* [Work instruction]: Going through the entries below, copy out each line that contains "Aktivuj".

[Saved data entries]
►
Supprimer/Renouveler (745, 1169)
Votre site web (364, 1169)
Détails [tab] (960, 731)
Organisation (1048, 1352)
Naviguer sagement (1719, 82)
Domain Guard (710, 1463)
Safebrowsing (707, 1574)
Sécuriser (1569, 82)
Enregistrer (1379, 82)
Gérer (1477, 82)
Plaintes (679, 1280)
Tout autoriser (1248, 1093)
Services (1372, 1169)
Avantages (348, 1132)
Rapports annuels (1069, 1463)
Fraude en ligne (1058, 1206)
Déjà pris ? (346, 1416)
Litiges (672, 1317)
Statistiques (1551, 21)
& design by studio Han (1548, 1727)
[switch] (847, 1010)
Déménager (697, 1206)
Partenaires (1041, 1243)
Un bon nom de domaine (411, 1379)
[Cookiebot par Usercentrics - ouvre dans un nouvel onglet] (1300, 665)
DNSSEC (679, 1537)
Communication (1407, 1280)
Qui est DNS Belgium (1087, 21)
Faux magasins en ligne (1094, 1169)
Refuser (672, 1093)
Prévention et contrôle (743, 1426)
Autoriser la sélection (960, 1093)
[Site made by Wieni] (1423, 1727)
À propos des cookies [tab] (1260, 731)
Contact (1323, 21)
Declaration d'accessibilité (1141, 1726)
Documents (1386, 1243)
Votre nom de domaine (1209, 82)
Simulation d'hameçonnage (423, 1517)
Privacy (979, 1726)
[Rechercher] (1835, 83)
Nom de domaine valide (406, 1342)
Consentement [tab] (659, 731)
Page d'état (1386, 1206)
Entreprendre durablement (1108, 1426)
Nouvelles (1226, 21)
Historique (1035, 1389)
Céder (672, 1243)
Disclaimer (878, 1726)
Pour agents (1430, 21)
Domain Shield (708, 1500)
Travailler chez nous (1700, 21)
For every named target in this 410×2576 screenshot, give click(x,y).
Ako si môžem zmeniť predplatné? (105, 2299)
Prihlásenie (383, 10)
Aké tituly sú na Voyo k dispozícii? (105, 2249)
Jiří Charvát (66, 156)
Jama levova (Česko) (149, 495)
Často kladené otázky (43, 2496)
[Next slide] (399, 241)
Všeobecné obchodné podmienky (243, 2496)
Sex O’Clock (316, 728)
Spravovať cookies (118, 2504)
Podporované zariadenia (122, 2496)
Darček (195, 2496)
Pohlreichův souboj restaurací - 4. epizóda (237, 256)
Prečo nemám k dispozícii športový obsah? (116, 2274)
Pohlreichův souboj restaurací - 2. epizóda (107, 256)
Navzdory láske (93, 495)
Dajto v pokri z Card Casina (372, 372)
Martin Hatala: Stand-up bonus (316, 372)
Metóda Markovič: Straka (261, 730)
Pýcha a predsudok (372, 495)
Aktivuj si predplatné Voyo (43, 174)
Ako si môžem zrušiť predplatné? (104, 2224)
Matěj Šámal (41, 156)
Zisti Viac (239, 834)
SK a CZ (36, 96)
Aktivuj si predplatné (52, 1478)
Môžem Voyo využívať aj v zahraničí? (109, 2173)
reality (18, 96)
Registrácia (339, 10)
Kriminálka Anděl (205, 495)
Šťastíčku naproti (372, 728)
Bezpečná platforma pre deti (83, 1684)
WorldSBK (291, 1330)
◄
* [Task response]:
Aktivuj si predplatné Voyo (43, 174)
Aktivuj si predplatné (52, 1478)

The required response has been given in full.